Task description: Pick up the diary-style post below about household chores and reflections on motherhood, and continue it from its last sentence.

Provided passage:
I could not go this time.....not that many days away form here and the furry children and the guy in the basment and the paper route....

and I am tired......I think today is the last day I am the sub janitor at school....the lady that does it should have been back a few days ago..but she got stuck in utah...it snowed.......so it is warm and sunny and she should be back soon....

it is not that I am doing alot......it is more that there is always one more little nagging thing that needs to be done to make life easier...and I am the one that is in the position to get it done the easiest......

so I do it......
I have huge fluffy pillow now ..and have been sleeping better....it is a gaint u shaped thing...as tall as I am......so I can snuggle.......
it works great...so maybe the tossing and turning at night will go away for good......

I have been a bit restless lately.....marking things off my to do list......and with Ian now gone ..and all the packing done....I can take a quick break....before Morgan and Micheal arrive......
b
they will probably not be around alot ..they have stuff to go do ....which is find......and we can babysit her doggy......
my old dog (lady) has trouble getting up and walking now.......whd waddles and groans.......not much trouble really ..but I will keep her in her own little suite..just to make life easier

Chance will love a new playmate...and Petrie will be fine as lone as it is not another girl dog in her territory.....

so the weekend is looking ok........

the finals should be all over for the college guys....and they will be concentrating on jobs...and finding money.....I sent homw the sunday paper with stuff circled.....(how pushy is that ha)

but I look for me mainly.....I would like a part time job.....

but today I am going over to the tv and vegg ..until noon anyway.......

whew.......

try again

it snowed and slushed on us today......it was interesting getting hit by slush balls thrown by trees!!
my last message was written quickly and half-thought out and then I had folks interrupting and then a few looking over my shoulder and then a few animals on the key boards.....

so I will try to explain a bit more......this time of year .(.mom day)..I get very reflective.....the mom job is the most important thing I will ever do in this lifetime...and I reflect on how to do it better.....or what the results are to previous efforts....

for example: does the mothering techniques of my grandma and mom differ from mine ...mine now and mine 20 years ago??? which shows best results??

Extracted information:
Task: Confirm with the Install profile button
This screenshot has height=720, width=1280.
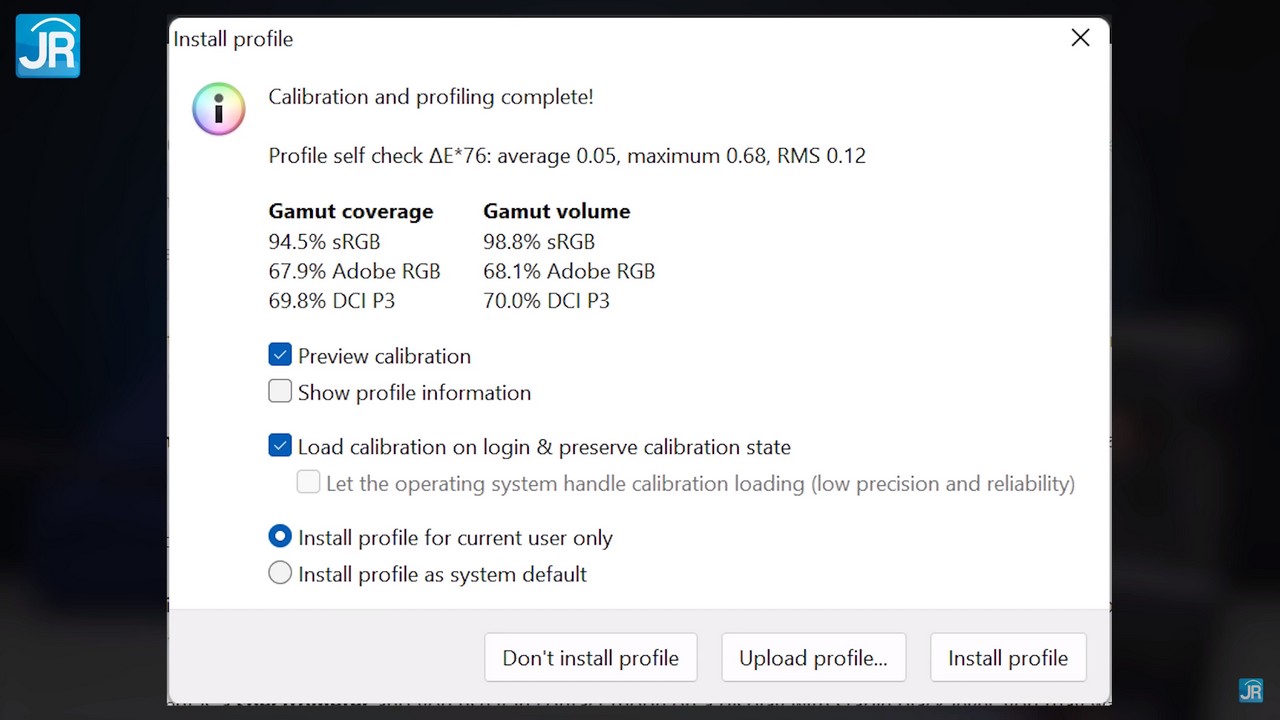Action: (x=1008, y=658)
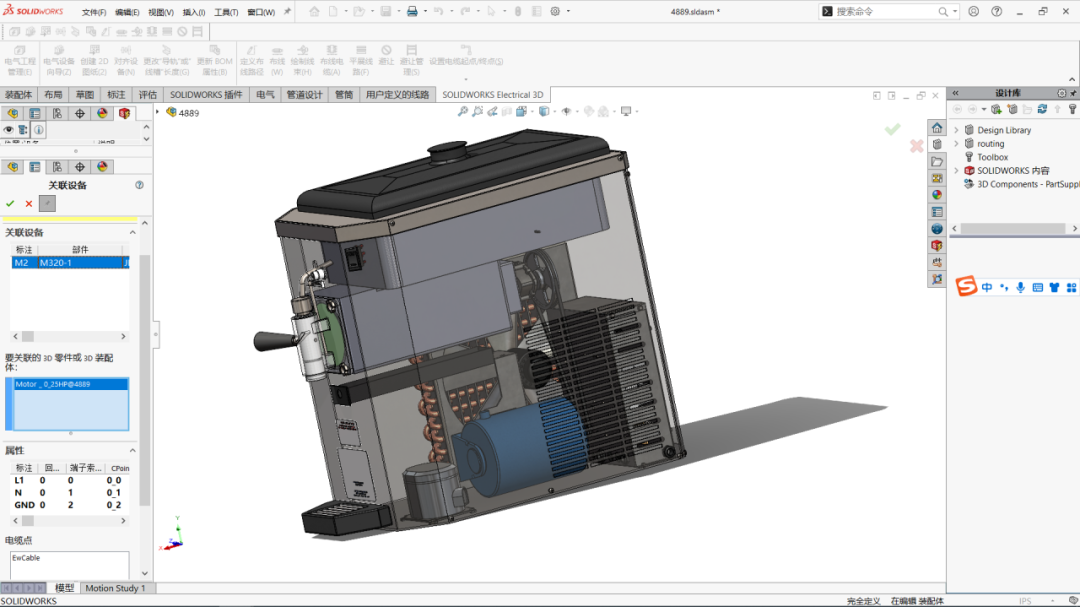Expand the Design Library node

pos(958,129)
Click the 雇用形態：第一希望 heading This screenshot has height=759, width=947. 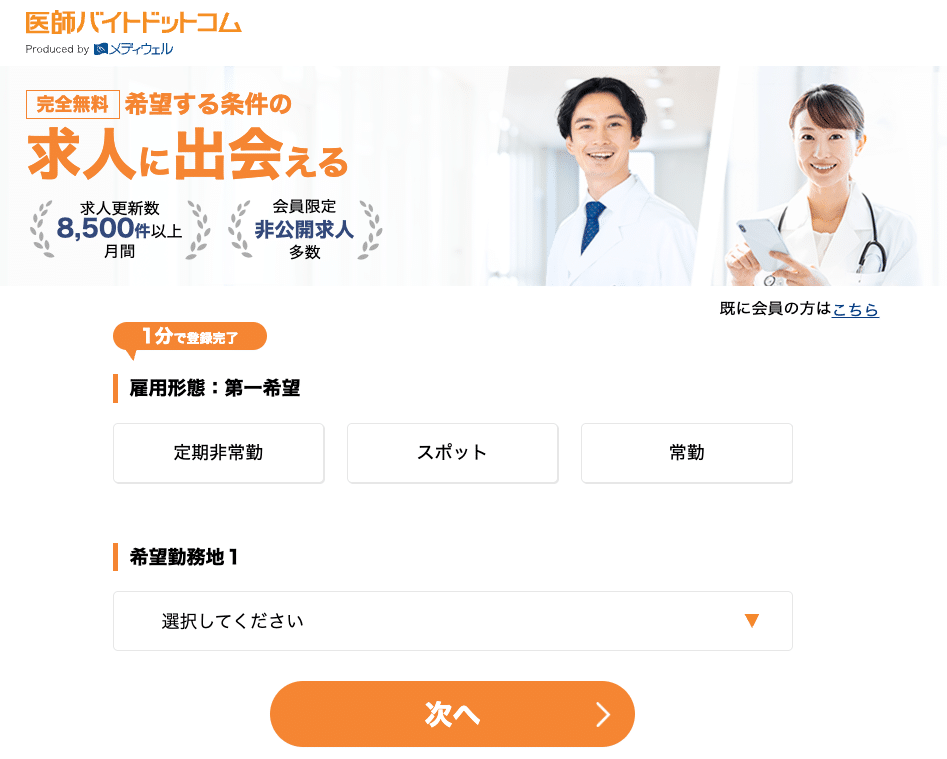tap(215, 388)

Expected answer:
and my baby girl is talking about being a mom too....what will her techiniques be???

is it better to let the kids go wild....alot of freedom ....take care of yourself and your needs first...better to make the kids become the adult and take care of you?? better to make them worker bees...and you are jsut raising an army of hardworking productive people??

better to give boundaries and examples...better to show bad examples and ask them not to do what you did...they can see the damage done

who knows....

I had thought I was on track back when I started..but I also believed that I had all the answers...and if I did not then my mom did...ha

so looking at the cold hard facts???

is there a better mothering method???

I believe so....but I do nto know what it is....

rain snow tornadoes

it is raining here and snow is mixed in here and there to keep us guessing....we have watched big black clouds go ever every morning ...and it sounds like they were all tornadoes.......
everywhere we had freinds or family seem to have dangerous weather yesterday......hope this rain is not upon them.....

this weekend is Mom day...I sent flowers to the mom and mom -in-law....but I think that the group in Mo. went fishing...and so their flowers would be left on the front porch..and then blown away by the storms>>> I hope not.....probably a neighbor will collect them for them.......I hope.....

I was thinking about values and things you teach your kids as a mom/parent..wether you meant to or not......

and I find that alot of the things I must have in my life and relationships....are not neccessarily what my kids want.....and then there are things I do nto see myself do but they pcik up on and do too....

ugh....

values.....honesty...hard work....

I love to wrok hard....my father did ..my mother does......you find something to be passionate about in the job and do it well......I wanted to be respected by my peers and fellow workers...as honest and hard working........

and some values like perfectionism is something I tried to defeat.....but think I passed it on.......
I do not have the answers and it is only arrogance of me to think I know more than anyone else.....

I have learned to watch and help and the reason you are on earth is to follow your talents and help life be easier ...on ther eat of the world and yourself......learn the lasssons and pass them on.....

so one lesson.....does the end justifiy the means.....??

no..not if you lose yourself in the process..because all you really are that makes you unique is your values........

so is it a lie if yuou jsut leave a few things out??

yes....lie by omission is a lie.........the puurpose of communication in the first place?? remember...to get you message understood....to relay info......and if the info you relay is flawed or half-truth..then the whole thing is based on a bad foundation.....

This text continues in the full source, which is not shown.